À partir de la rentrée prochaine, La Rochelle mettra en place un cheminement sécurisé entre le quartier universitaire des Minimes et le centre-ville. Ce parcours sera doté de caméras et de bornes d’appel d’urgence, créant ainsi un environnement plus sûr pour tous les usagers, notamment les femmes.
Le maire nouvellement élu, Olivier Falorni, a révélé ce projet intitulé « Tranquil’iti », qui vise à renforcer la sécurité nocturne suite à une augmentation des préoccupations concernant le harcèlement de rue. L'éclairage public sera allumé en permanence sur ce tronçon, et des caméras seront ajoutées pour surveiller les zones jugées sensibles.
« Des femmes se sentent en insécurité »
Olivier Falorni a déclaré : « La Rochelle n’est pas un coupe-gorge, mais la nuit soulève des inquiétudes. De nombreuses femmes ressentent un sentiment d’insécurité. Elles doivent pouvoir se déplacer en toute sérénité. » Cette initiative a le soutien des étudiants et des associations locales, qui travaillent avec la mairie pour définir les meilleures zones à surveiller.
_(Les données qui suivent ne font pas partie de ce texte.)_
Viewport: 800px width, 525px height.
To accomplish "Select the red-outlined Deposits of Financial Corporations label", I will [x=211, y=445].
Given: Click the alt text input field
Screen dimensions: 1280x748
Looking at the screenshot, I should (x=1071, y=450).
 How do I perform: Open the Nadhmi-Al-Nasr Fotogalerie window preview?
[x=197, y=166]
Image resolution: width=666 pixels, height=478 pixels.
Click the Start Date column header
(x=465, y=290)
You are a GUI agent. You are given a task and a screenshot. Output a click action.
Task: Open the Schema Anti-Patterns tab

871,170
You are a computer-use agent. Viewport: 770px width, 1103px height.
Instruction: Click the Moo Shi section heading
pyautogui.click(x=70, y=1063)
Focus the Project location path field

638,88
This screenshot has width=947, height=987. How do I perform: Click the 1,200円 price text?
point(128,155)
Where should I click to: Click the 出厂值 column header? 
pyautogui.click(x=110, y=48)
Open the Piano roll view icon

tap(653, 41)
Le coût d'une borne d'appel d'urgence est estimé à environ 950 euros, tandis qu'une caméra coûte jusqu'à 15 000 euros, un financement partiellement soutenu par l'État. Avec l'objectif d'améliorer la sécurité, quatre autres itinéraires pourraient être ajoutés dans les années à venir.
En plus de ce dispositif, le maire entend étendre le programme « Demandez Angela », qui propose une assistance aux victimes de harcèlement dans des lieux publics. Il appelle également les établissements de nuit à distribuer des bracelets permettant de détecter la présence de substances dangereuses dans les boissons. Ce projet démontre l'engagement de la municipalité pour la sécurité des Rochelais, une priorité partagée par plusieurs experts en sécurité urbaine.